PG: For farm-raised products, it’s important to source BAP (Best Aquaculture Practices) certified seafood. BAP is a global standard that addresses environmental and social responsibility, animal welfare, food safety and traceability. For wild-caught shellfish, look for the MSC or OceanWise certification. Work with reputable suppliers that conduct routine food safety analysis, plant audits, and traceability from product source to your plate.

MT: An article was published very recently about the safety of shrimp which was inaccurate and misleading. Export Packers is the largest importer of shrimp in Canada. All the shrimp we sell comes from facilities that have passed rigorous, independent third-party audits which monitor and regulate a wide range of things, from water quality and sources of feed to human rights. They work in conjunction with local governments to make sure human rights requirements are met, and benchmark themselves against internationally recognized standards on things like the ethical treatment of employees. Your best bet is always to talk to your supplier and ask if the product they are selling is certified and is traceable all the way back to the source.

Talk a bit about the importance of using local or sustainable sources of shellfish.

CC: Buying locally and regionally produced shellfish or finfish means you are using the freshest, best-quality seafood for your customers to enjoy. It also means you are doing something responsible for the environment, as shellfish are net reducers of climate carbon impacts, and if sourced locally, you are reducing the environmental costs of transport. From a sustainability perspective, a local, fresh, farmed and certified product is the best for chefs.

PG: Using Canadian shellfish will keep your establishment on trend and help grow our Canadian seafood industry at the same time. Do not limit yourself to only wild-caught shellfish. The only way we are going to feed nine billion people in the years to come is to embrace seafood farming. Look to responsibly sourced seafood from BAP, MSC and OceanWise programs.

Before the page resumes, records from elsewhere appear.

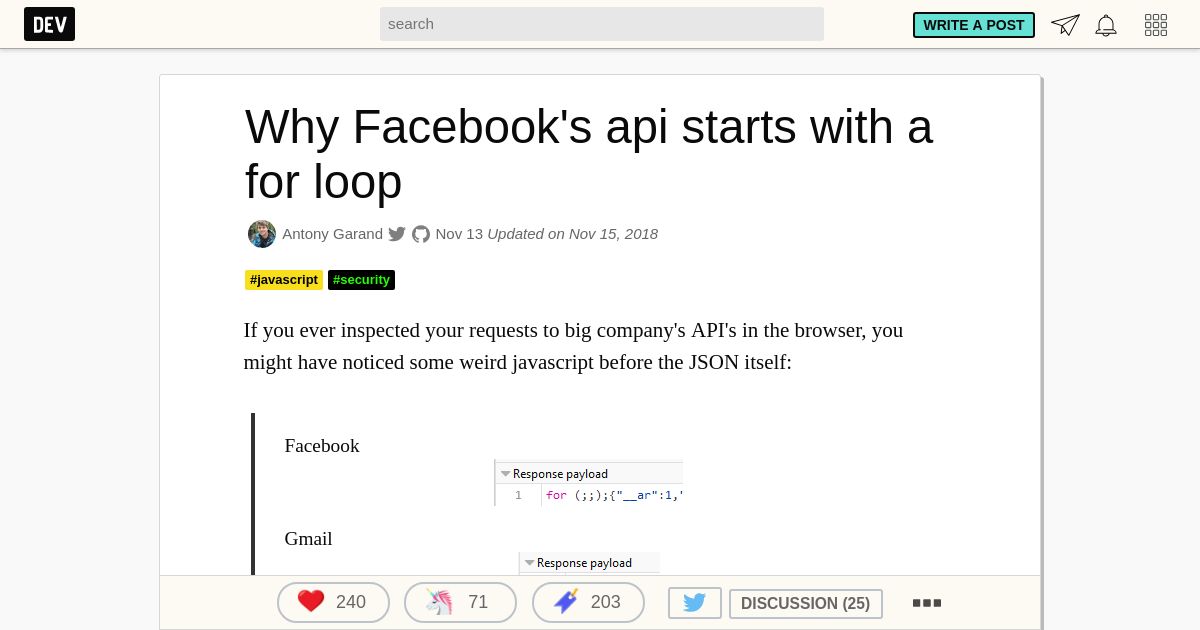1200x630 pixels.
Task: Click Antony Garand author name link
Action: click(332, 234)
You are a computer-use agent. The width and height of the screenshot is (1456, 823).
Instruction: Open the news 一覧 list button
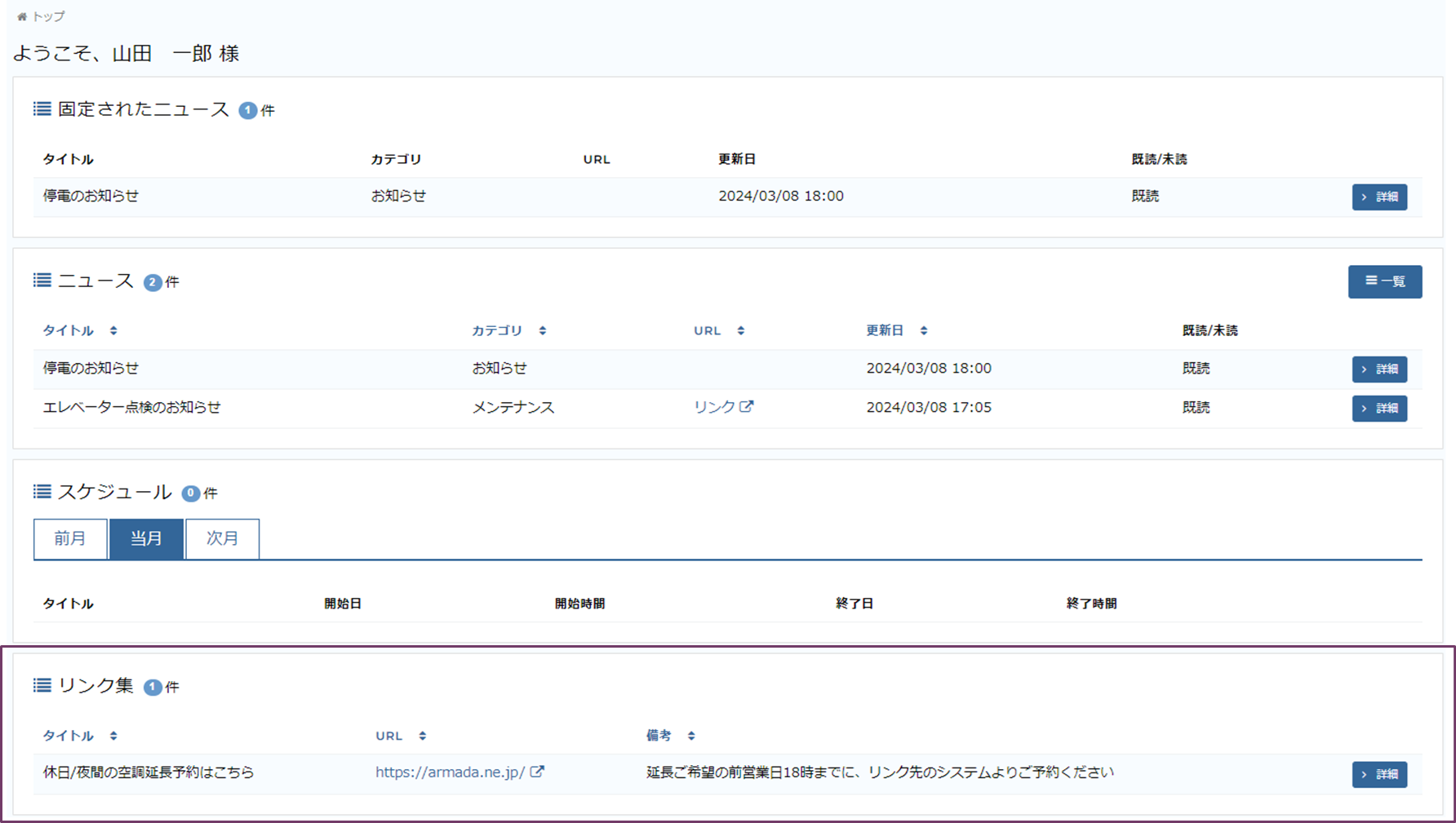1384,281
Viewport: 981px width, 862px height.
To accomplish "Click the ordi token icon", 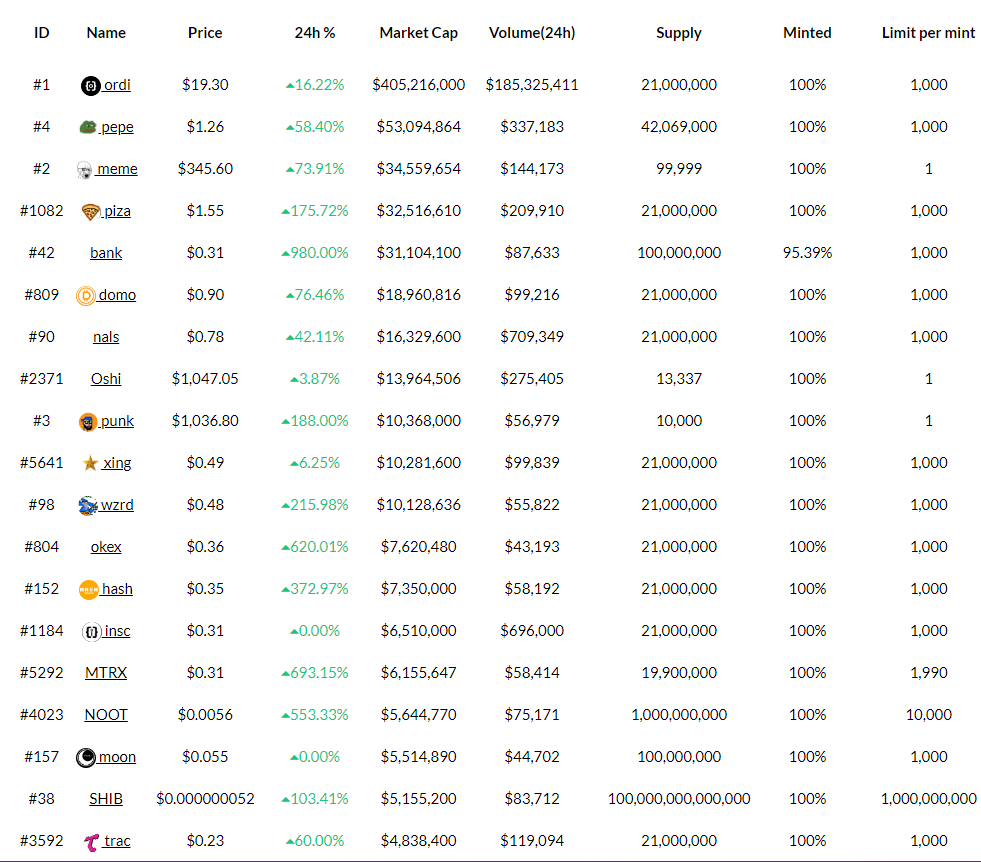I will tap(90, 86).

Is there any difference between the quality of farmed shellfish (such as shrimp) and wild sources? If so, what should operators be looking for?

CC: Both are excellent sources of important minerals, omega-3s and vitamins, but their best attribute is that they are great tasting, healthy and nutritious products. Generally speaking, farmed shellfish, like mussels or oysters, are harvested fresh upon order, unlike some wild shellfish that may be harvested and stored before shipping to customers. Farmed shellfish from Canada will always have a harvest code, date, and location – this is not true of wild shellfish. In addition, it all goes through a registered processing plant for food safety purposes, so there is a guarantee implicit in that. Some wild shellfish will contain sand, grit, rough-looking shells, thicker shells and less meat. Farmed shellfish are available fresh 365 days of the year; wild shellfish are available seasonally as fishing permits allow. This is an important attribute for restaurateurs who wish to have fresh seafood on their menus all year long.

PG: There is not much difference in terms of quality when you compare wild-caught versus BAP-certified shellfish. It really comes down to preference and availability. For example, a small operation may have the luxury of only sourcing local and wild shellfish, and can adjust their menu based on availability.  Larger operations like chains need to have a consistent product and a guaranteed supply. This is where farmed shellfish can play a huge role.

MT: There is a difference in the eating experience between species, more than whether the product is wild or farmed. For example, the black tiger shrimp has more crunch or bite than the Vannamei white shrimp, which has a softer texture and sweeter taste. However, because wild-caught fish and seafood have a free-range diet you could have a different taste experience at different times of the year. It should also be pointed out that the availability of sustainable aquaculture shrimp far outweighs certified sustainable wild-caught shrimp today. Most sustainable shrimp available today is farmed.